During a PhD, one can read and store hundreds of papers. There is always a need to keep the papers well organized and kept, and also to have a way to easily transfer the citations of the papers to a manuscript.

I will not talk about which is the best way to store papers, as there are a few alternatives (I am a huge fan of Mendeley, despite the issues the desktop client has), but for citations, I think that BibTeX is the superior way in all aspects. As long as you are using LaTeX, of course, but come on, you should be using LaTeX anyway if you are in a scientific work. BibTeX is a nice way to format all the citations the same way, change how the citations are presented with a single line, and be more flexible.

Recently, I needed to do an analysis of a large bibliography of papers (>100 articles): I needed to look at the titles and abstracts of each paper and see if they coincide with a few selected keywords. Of course, I would not be doing that manually: I wanted a way to obtain automatically, for each paper, which keywords coincide. So, Python script! It is usually said that there is a Python package for everything. I still have not found myself in a situation where that sentence is false, but another different problem arises: there are too many Python packages that do exactly the same, and even have the same name! And this is what happened here. After a few searches, I found a post in Stack Overflow that recommended the library Biblib.

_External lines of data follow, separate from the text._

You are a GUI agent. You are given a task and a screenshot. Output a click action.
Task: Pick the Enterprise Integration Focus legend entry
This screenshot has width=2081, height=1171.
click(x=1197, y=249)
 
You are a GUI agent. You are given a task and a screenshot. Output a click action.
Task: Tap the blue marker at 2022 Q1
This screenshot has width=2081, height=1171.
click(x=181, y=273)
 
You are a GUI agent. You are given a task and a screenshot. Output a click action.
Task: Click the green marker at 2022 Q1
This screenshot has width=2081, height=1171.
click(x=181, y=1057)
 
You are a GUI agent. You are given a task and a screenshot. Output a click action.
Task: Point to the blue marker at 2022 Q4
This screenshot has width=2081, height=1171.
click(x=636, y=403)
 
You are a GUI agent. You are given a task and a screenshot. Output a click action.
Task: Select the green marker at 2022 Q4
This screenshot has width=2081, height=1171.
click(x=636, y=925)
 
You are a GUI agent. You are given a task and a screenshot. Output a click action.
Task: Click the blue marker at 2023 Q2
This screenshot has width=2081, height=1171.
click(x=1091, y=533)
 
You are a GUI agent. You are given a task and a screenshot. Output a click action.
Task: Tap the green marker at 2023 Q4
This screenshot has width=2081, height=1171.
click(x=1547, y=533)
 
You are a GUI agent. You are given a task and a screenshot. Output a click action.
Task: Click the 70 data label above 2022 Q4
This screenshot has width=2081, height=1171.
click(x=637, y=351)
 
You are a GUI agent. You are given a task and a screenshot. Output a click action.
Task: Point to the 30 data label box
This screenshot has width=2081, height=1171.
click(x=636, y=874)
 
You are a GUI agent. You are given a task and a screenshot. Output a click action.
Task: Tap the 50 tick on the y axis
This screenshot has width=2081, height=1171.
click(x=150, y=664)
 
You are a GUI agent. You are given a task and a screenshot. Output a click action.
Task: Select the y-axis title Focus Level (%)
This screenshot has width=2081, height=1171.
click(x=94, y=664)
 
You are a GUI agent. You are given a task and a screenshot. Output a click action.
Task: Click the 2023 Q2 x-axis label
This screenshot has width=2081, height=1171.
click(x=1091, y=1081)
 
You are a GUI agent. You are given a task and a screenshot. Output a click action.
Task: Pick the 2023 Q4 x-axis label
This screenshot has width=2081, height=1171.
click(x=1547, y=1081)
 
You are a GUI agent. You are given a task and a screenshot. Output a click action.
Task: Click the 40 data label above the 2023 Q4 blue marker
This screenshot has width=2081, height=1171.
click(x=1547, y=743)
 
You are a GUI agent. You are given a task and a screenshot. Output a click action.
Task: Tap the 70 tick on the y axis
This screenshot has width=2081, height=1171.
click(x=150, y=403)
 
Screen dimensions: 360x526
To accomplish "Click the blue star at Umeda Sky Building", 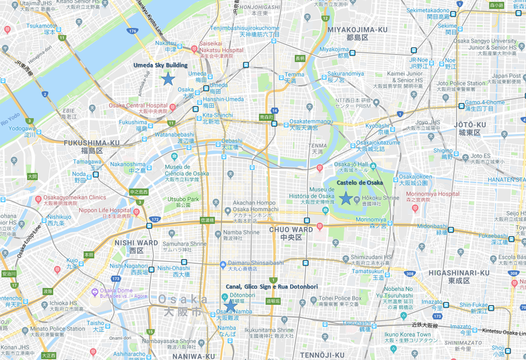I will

But, when I searched for this library, I found two different packages:

  1. Biblib

  2. Biblib

Which is the correct one? The answer is the first one, as it implements the actual BibTeX grammar and thus has complete compatibility, but my point is that, if you find it, and then you use pip (or any package manager) to install biblib thinking that you would get the first one, the package that will be installed is the second one, which is completely different from the first one!

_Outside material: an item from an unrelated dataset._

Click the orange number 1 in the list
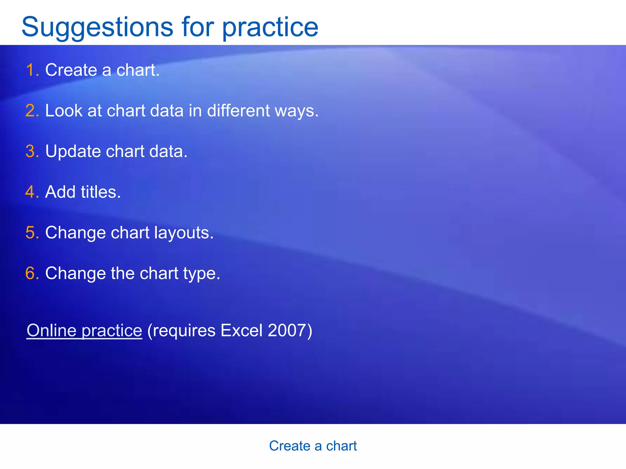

Anyway, after installing and removing packages, I finally managed to install the package and code my small script. Biblib contains an elegant, easy to use library to deal with the BibTeX format in Python, read, write, and create entries. I will now comment a bit the code used.

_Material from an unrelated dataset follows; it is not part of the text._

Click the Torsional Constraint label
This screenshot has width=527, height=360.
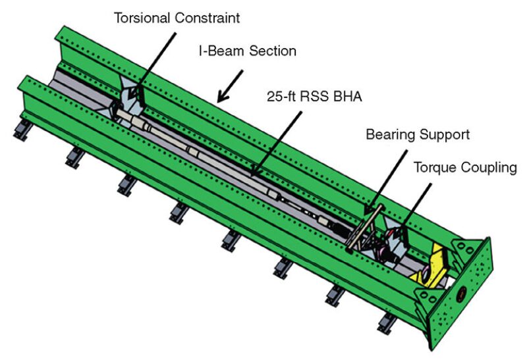(177, 17)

First, how to load a .bib file. first, you need to open it with the standard Python library, and then use the Parser() function:

import biblib.bib
bib_file = 'bibtex_collection.bib'
with open(bib_file, 'r') as fp:
    db = biblib.bib.Parser().parse(fp, log_fp=sys.stderr).get_entries()

The obtained object is an OrdreredDict(). You can iterate over it using values(), for example, or with a specific key (which will be the citation key). You can then access all the fields of the object, by name.

for ent in db.values():
        key = ent.key
        abstract = ent['abstract']

It also includes some nice functions, like a function to print an entry in a nice, formatted way:

print(ent.to_bib())

With this library, my problem was solved in a mere 10 minutes, without errors nor incomptabilities. Give it a try if you need to deal with BibTeX files in Python!

By the way, I keep updating the site with some funcionalities when I have some free time. I will put the changelog here, until I have a proper page to add it.

Changelog:

  • Added commentaries to the blog pages.
  • Added new icon to the site.

To do soon:

  • Add keyword categories in each blog entry.
  • Fix “about me”.
  • Create a section of the changelog of the site.
  • Create an archive of all the entries of the blog.